En France, la médecine scolaire devrait jouer un rôle central en matière de prévention et de détection des violences. Mais pour ma part, je fais le constat alarmant que la médecine scolaire est à bout de souffle et incapable, avec des effectifs aussi réduits, d’assurer ses missions.

En effet, l’éducation nationale est un désert médical à elle seule : un médecin scolaire est aujourd’hui chargé de 13 000 élèves, un psychologue s’occupe du suivi de 1 500 élèves et on relève un infirmier pour 1 300 enfants. Actuellement, la moitié des postes de médecin scolaire ne sont pas pourvus, tandis que l’évolution de la démographie médicale et les départs à la retraite, qui vont s’accélérer dans les deux prochaines années, n’incitent pas à l’optimisme. Un grand plan de revalorisation des missions et des rémunérations est impératif pour renforcer l’attractivité de ces métiers essentiels pour nos enfants.

Je tiens également à signaler plusieurs décisions relatives à la dégradation de la protection de l’enfance, rendues publiques à la fin du mois de janvier 2025 par la Défenseure des droits.

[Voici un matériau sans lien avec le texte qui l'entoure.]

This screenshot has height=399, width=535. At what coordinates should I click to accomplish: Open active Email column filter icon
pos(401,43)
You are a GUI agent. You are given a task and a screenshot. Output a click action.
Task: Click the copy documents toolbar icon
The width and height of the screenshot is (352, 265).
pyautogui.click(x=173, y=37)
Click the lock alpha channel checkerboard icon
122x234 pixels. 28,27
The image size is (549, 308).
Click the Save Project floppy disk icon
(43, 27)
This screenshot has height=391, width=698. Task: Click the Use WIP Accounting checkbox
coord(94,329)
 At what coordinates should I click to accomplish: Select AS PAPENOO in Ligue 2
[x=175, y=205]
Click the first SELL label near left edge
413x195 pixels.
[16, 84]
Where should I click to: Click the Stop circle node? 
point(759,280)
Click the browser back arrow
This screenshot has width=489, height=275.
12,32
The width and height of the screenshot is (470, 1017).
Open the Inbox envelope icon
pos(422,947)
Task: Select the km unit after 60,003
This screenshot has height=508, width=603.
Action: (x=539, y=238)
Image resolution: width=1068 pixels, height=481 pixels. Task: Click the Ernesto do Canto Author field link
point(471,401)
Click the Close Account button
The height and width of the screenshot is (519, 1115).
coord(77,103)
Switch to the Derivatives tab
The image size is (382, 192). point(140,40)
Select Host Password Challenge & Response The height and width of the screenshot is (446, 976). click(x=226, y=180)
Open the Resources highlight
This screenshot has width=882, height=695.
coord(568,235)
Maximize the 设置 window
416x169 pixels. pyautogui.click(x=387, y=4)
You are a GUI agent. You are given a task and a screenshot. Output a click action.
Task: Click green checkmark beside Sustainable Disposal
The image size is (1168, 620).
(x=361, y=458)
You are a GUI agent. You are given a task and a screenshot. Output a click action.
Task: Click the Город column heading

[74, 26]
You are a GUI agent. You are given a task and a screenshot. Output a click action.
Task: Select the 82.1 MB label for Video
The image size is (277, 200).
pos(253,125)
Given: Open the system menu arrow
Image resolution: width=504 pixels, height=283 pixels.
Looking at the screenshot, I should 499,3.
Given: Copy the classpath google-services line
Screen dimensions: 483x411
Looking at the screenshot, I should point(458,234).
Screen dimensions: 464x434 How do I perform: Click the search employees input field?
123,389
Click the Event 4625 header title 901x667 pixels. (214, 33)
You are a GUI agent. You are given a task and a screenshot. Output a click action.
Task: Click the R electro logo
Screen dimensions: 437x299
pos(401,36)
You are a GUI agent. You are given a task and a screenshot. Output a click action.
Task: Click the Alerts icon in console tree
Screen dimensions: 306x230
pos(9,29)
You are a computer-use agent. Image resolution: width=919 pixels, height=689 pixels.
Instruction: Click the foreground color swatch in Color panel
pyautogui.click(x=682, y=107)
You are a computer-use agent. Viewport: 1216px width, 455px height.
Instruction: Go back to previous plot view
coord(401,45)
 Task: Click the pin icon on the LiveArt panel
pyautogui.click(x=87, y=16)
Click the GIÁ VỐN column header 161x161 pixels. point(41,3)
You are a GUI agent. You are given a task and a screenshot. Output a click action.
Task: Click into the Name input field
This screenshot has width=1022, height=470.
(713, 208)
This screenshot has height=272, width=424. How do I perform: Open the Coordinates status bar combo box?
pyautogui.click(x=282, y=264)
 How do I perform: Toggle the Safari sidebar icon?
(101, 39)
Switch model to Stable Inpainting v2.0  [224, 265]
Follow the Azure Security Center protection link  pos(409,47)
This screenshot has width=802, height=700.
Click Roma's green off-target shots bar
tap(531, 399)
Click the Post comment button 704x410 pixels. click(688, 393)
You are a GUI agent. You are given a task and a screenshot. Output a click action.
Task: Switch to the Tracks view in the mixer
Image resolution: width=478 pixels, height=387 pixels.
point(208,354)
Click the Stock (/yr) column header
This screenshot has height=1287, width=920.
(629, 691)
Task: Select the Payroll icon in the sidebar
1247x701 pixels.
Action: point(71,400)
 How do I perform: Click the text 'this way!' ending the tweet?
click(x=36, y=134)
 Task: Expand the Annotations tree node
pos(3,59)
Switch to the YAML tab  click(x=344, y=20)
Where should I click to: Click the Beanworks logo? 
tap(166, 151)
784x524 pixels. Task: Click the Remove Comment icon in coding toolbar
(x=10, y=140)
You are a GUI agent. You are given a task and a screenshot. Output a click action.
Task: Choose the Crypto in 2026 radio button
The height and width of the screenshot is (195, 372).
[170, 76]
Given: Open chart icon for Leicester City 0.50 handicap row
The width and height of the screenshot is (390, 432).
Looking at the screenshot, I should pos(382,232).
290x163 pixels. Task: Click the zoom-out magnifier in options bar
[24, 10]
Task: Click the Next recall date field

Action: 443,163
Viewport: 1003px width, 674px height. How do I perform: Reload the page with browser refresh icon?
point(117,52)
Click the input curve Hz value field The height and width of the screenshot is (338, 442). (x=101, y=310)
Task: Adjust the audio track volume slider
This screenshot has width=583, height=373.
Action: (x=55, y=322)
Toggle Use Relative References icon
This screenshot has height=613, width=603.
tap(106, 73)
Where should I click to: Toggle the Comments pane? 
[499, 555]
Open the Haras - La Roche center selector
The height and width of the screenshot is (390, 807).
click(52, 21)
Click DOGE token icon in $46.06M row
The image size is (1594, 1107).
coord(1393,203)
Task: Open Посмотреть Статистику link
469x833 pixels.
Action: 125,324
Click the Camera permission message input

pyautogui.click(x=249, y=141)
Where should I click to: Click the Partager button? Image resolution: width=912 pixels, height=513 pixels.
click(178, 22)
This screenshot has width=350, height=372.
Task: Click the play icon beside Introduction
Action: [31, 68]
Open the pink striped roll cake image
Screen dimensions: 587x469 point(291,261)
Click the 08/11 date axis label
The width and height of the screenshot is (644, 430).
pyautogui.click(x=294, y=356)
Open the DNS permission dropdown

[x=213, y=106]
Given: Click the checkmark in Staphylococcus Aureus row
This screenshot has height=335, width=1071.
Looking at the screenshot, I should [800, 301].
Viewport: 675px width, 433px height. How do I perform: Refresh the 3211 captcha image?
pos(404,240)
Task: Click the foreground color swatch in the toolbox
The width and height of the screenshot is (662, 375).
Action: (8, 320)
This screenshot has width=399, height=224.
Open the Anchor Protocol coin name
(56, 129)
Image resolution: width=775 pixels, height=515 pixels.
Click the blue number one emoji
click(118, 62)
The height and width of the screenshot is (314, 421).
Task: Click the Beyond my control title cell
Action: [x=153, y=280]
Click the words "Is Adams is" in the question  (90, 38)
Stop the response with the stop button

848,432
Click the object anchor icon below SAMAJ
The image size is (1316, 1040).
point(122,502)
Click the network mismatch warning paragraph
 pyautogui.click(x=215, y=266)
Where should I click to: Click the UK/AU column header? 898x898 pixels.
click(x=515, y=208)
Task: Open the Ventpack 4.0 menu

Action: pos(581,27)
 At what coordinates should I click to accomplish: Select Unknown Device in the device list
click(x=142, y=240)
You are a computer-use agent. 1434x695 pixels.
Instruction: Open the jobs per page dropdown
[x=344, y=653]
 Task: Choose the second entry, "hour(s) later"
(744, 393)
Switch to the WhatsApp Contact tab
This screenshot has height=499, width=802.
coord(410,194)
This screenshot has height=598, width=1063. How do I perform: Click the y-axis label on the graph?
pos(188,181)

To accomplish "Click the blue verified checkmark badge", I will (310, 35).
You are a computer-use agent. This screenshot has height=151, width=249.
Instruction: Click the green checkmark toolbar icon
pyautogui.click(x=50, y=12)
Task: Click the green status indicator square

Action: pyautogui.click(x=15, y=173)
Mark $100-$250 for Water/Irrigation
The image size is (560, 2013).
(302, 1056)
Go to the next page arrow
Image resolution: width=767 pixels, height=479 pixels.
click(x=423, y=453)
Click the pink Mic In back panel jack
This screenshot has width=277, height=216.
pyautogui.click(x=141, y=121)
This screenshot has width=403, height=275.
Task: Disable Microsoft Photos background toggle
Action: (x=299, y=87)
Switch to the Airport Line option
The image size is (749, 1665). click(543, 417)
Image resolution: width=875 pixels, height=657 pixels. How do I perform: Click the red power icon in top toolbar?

Dans une décision-cadre comprenant des recommandations à l’endroit du ministère de l’éducation nationale, cette dernière propose notamment de revaloriser le métier d’assistant social en milieu scolaire. L’objectif est d’intensifier le recrutement de ces professionnels et d’envisager leur présence au sein des établissements du premier degré.

La Défenseure des droits demande aussi au ministère de l’éducation nationale de veiller à ce que l’ensemble des académies passent une convention avec les départements pour la mise en place, de manière prioritaire, de formations sur la protection de l’enfance. L’enjeu d’une telle mesure est de permettre aux équipes éducatives d’être mieux armées pour protéger nos enfants. Madame la ministre d’État, quelles suites ont été données à ces recommandations ?

Pour conclure, j’attire votre attention sur le fait qu’un certain nombre de collectivités territoriales prennent toute leur part dans ce combat essentiel et agissent pour protéger nos élèves et nos établissements scolaires. La région Île-de-France, notamment, agit avec détermination en faveur de la sécurité des lycéens. Des moyens significatifs sont consacrés à des opérations de sécurisation et la vidéoprotection continue d’être déployée.

Quant au Gouvernement, il a annoncé en mars dernier des fouilles de sacs à l’entrée des établissements, ainsi que des sanctions fortes pour les élèves en possession d’une arme blanche. Dans un contexte de flambée des violences scolaires, ces mesures visent à apporter une réponse concrète et rapide aux attentes croissantes des chefs d’établissement, des équipes pédagogiques et des familles.

Souhaitons qu’elles suffisent à endiguer la violence des jeunes et à ramener la sérénité nécessaire aux études. Mais, in fine, c’est bien aux parents qu’il incombe d’assumer la tâche d’éduquer leurs enfants et d’être pleinement conscients que la transmission des valeurs humaines est le seul rempart contre la barbarie.